“This is why we can’t have nice things.” That was a comment left on an article we published on the spectacular and sudden demise of the Fort York Bridge: a bridge that several weeks ago many Torontonians didn’t even know about but, when it was up for debate, suddenly couldn’t live without. Of course, the bridge, as many pointed out, was not the heart of the issue being debated. What was being debated was the sentiment expressed by the commenter on the article: that we can’t have nice things.
Why can’t we? Well, that depends on who you ask. Some believe we have long been spending money we didn’t earn—which is to say, we probably could never have afforded the nice things we already have—and someone is finally telling us the truth about that. Others think it’s because so many of our elected officials are short-sighted missiles ideologically programmed to seek out anything that gives off the heat of aspiration.

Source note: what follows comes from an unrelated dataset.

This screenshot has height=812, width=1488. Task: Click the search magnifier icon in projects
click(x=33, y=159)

An architecturally beautiful bridge to a neglected historical site that may prove popular to tourism and residents of the city? Don’t need it. Reconnecting the city to the waterfront with well-designed public spaces? How about a monorail instead? Getting rid of the five-cent bag tax? Now there’s a project that can really do something.

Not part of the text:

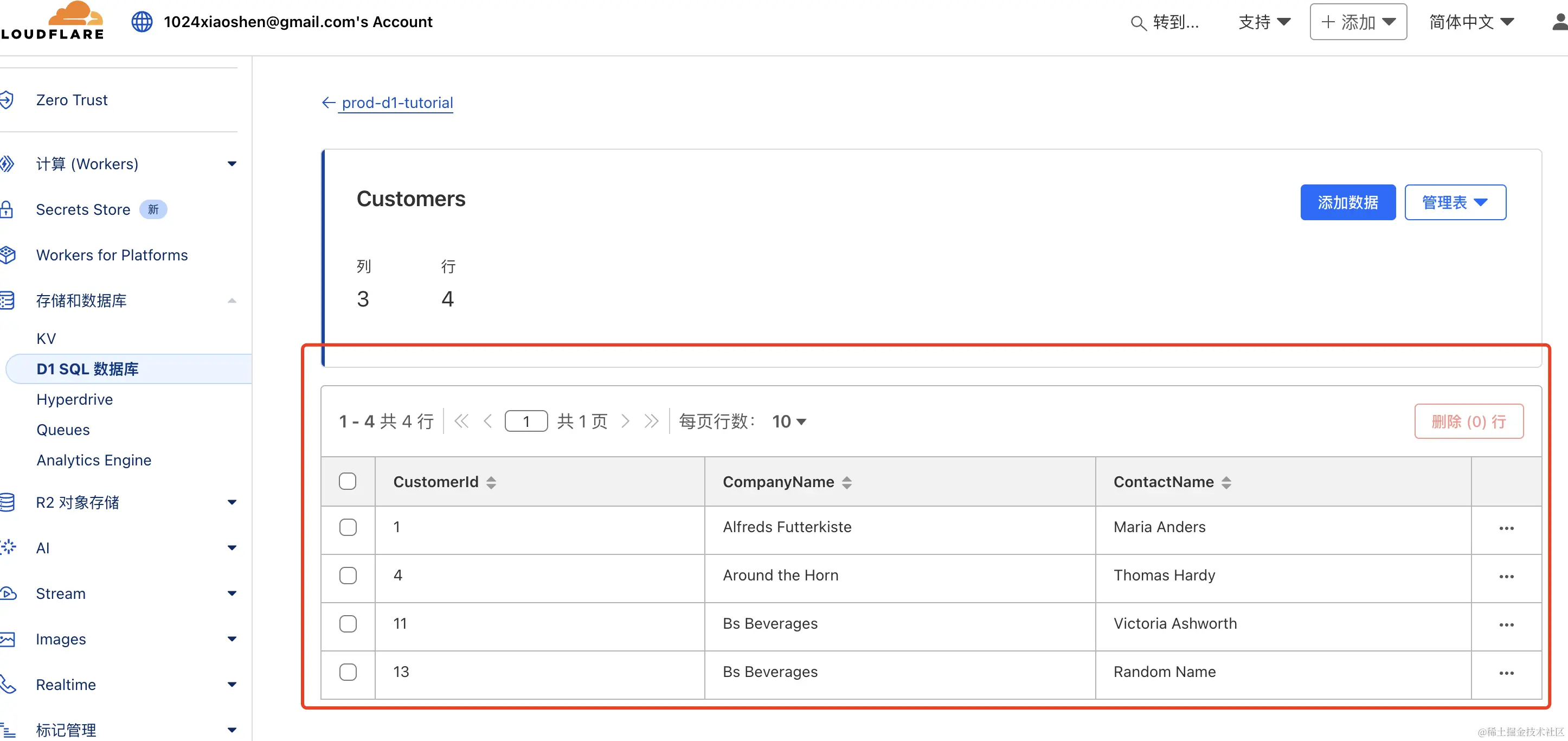Open the 管理表 dropdown
The image size is (1568, 741).
tap(1454, 202)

The wavedeck under construction, three months earlier. Photo by katcentric from the Torontoist Flickr Pool.
City-building is more than physical construction—it encompasses a style of governing. As former director of Urban Design and Architecture for the City of Toronto, Ken Greenberg writes in his freshly published book, Walking Home: “In undertaking transformative projects, staff need encouragement and permission from their elected bosses to be proactive in making change, to become creative problem solvers, and not just prudent regulators, and to accomplish new things, not just ensure that no harm is done.”
Think here of Metrolinx’s Big Move, or Waterfront Toronto’s ambitious plans for a revitalized waterfront, or the Tower Renewal program we don’t hear about any more, or the largely defunct Transit City.
These are the types of creative solutions and proactive projects that John van Nostrand of the planningAlliance spoke about at the Centre for City Ecology last week, in a talk on the importance of planning—and unplanning—Toronto. What he meant was that, instead of overarching Official Plans that work to crystallize development, we need to embrace a network of innovative projects that move us forward as a city.
Toronto is a living, breathing organism, and like an organism it will grow and evolve over time. It can be easy to mistake a city for something mostly static: after all, change seems to happen so slowly that, like watching the hour hand of a clock, it becomes difficult to perceive it as change at all. But then one day we look up and realize a new building has gone up just down the road and that everything looks different in light of it.
Rob Ford and many on city council do not yet seem to have a grasp on this concept of the living city. It was Ford, after all, who proposed during his mayoral campaign that we discourage immigration of new people into Toronto until we figured out how to deal with the population we have. Despite what Mayor Ford may believe, however, we cannot just hit the pause button while we figure things out. Any attempt at planning or governing a city through the pause button is like building a box around a growing plant: the plant will still grow, but it will become distorted—and eventually it will burst through, whether you want it to or not.
In cancelling, modifying, or delaying projects—some already funded and ready to go—Ford has begun to pick at this city, pulling the ends of what he deems to be small, useless threads. The thing about the city, though, is that what may seem like small, expendable threads turn out to be woven and connected to so many other things, that when you tug on them hard enough something you didn’t expect begins to unravel too.
The greatest mistake of this administration, and the one that will leave the most lasting legacy of harm, is the simplistic view of the city as something to be managed and not something to be built, or fed, or nurtured. The view that aspirational projects are elitist and thus not worthy of consideration. The view that public spaces suck money and offer nothing back. The view that if we just squeeze our public services tight enough a few pennies will pop out.
We already have a city manager—his name is Joseph Pennachetti. What we need is a leader.